Sometimes I just want to say, "See this movie!", without any explanations. Hugo is one of those movies.
But this is a review, so I have to give you something. I'll give you this: Hugo is enchanting. It's magical. And like all magic tricks, the less you know about it, the better. But unlike the
typical magic trick, this story is true. And that's quite a trick for a story that begins with a little boy who lives in a train station.
Director Martin Scorsese is known for his dramatic edge, so it comes as quite a surprise to see him making a holiday film with a PG rating and a children's theme. Don't let that theme and rating deceive you, however; this film is a masterpiece of subtle allusion, deep emotion, and satisfying metaphor.
In many respects Hugo is a paean to movie making itself — which raises the film far above the typical holiday release. Watch for allusions to great movies of the silent era. Even Hugo 's setting inside a train station is a tribute to the very first motion picture, which simply showed a train pulling out of a station. Audiences jumped out of their seats in terror, thinking they would be hit by the speeding object. That's the magic of illusion. And fear of a speeding train is part of the magic in Hugo.
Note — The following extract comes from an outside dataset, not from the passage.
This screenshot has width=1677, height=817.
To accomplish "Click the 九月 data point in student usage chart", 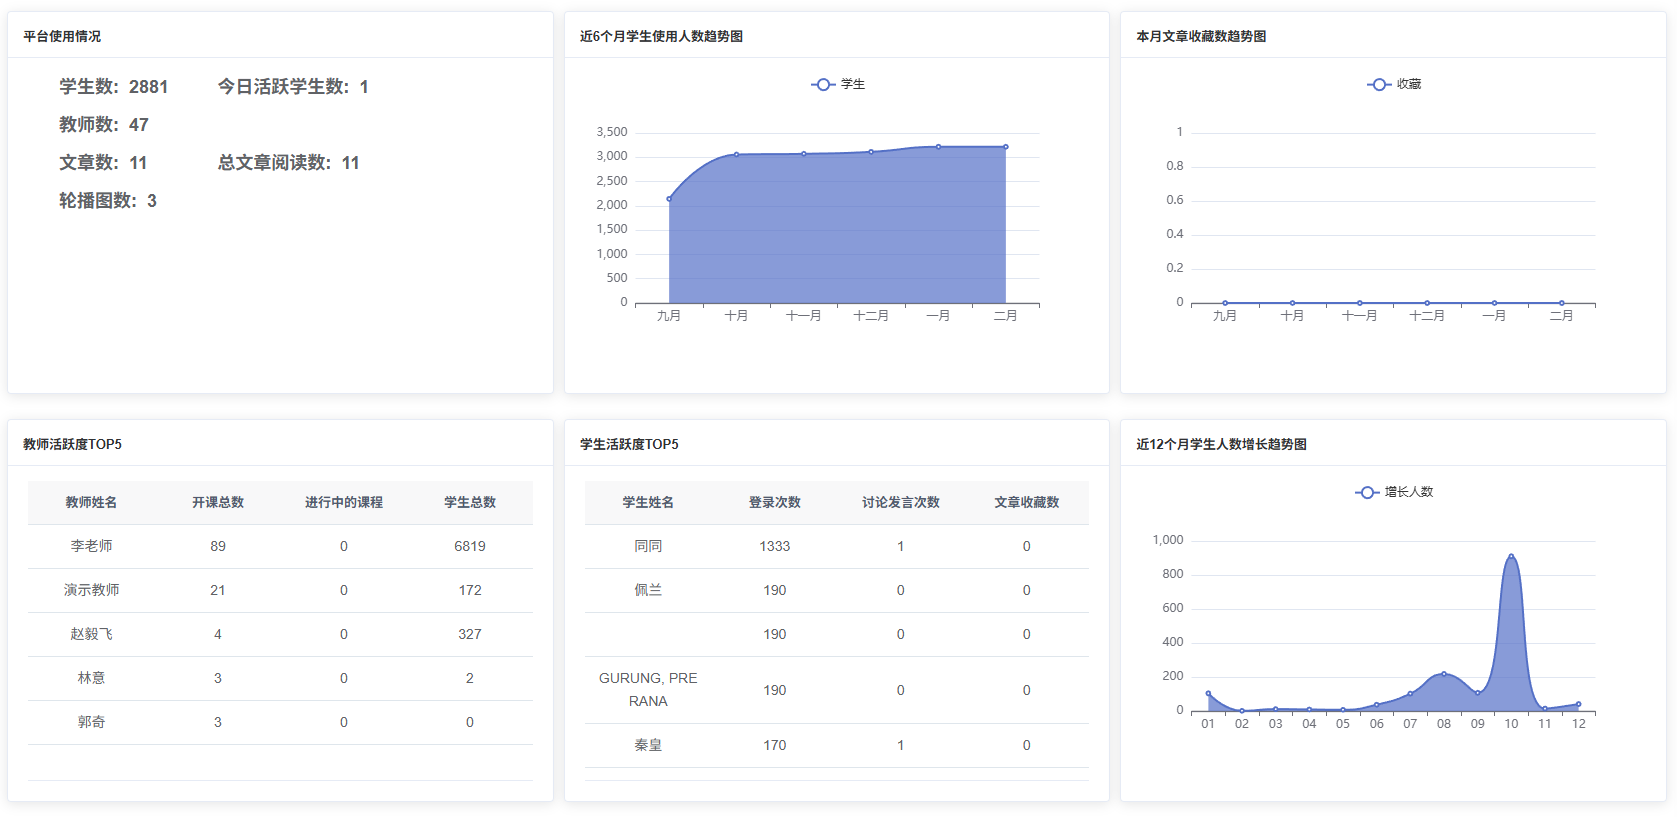I will (669, 199).
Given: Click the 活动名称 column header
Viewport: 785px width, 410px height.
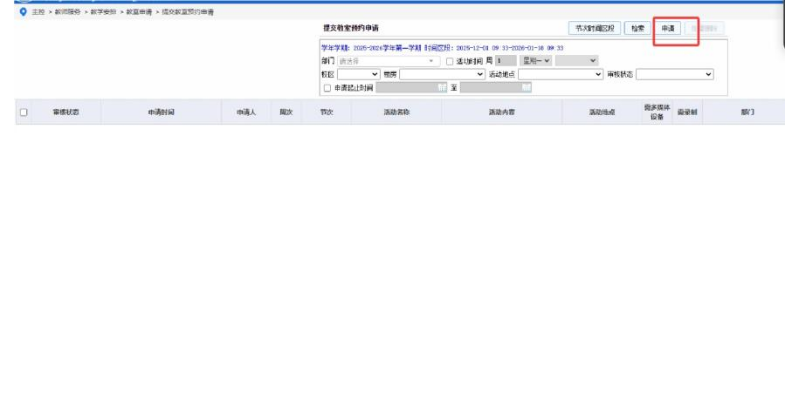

Scorsese's decision to film Hugo in 3-D is also a tribute to the pioneers of movie making, who went to great lengths to create a sense of depth and reality in their films. Hugo reveals some of the early tricks, thus becoming a history of cinematic art as well as a great piece of art itself.
Hugo (Asa Butterfield) is a boy of about eight who lives behind the walls of a Paris train station during the 1930s. Unbeknownst to the people in the station below him, he takes care of the numerous clocks by winding them daily and fixing their works when they wear out or break. From his ceiling roost he watches the quirky, almost cartoonish characters below him, and he watches over them as well.
To the Station Inspector (Sacha Baron Cohen), however, Hugo is just one of many little street urchins who pilfer food from the station shops and belong in the local orphanage. The Inspector has been injured in the war and wears a mechanical brace on his leg. He, too, is broken — almost like Hans Christian Andersen's "Steadfast Tin Soldier." His character is both menacing and endearing, especially when he gears up the courage to talk to the station's flower-shop girl (Emily Mortimer).
Hugo can fix anything — clocks, windup toys, and even a robotic "automaton" that his father (Jude Law) has found in a museum. His vision of the world as a giant machine brings comfort to him in his loneliness. "There is never an extra piece in a machine," he tells a young girl who befriends him (Chloe Grace Moretz). "Every part has a purpose. So I must have a purpose too."
In a sense, Scorsese is that little boy who can fix things. With the magic of film he rights a wrong that was perpetrated almost a hundred years ago. And he does it with a film that is wondrous, luminous, and entertaining.
Go see Hugo. Let the magic envelop you. Get caught up in its tale of dreams brought to life. Then spend a few minutes on the internet finding out how the trick was done. You will be astounded to learn the background of this amazing story. But I won't give you a single hint until you've seen the show for yourself.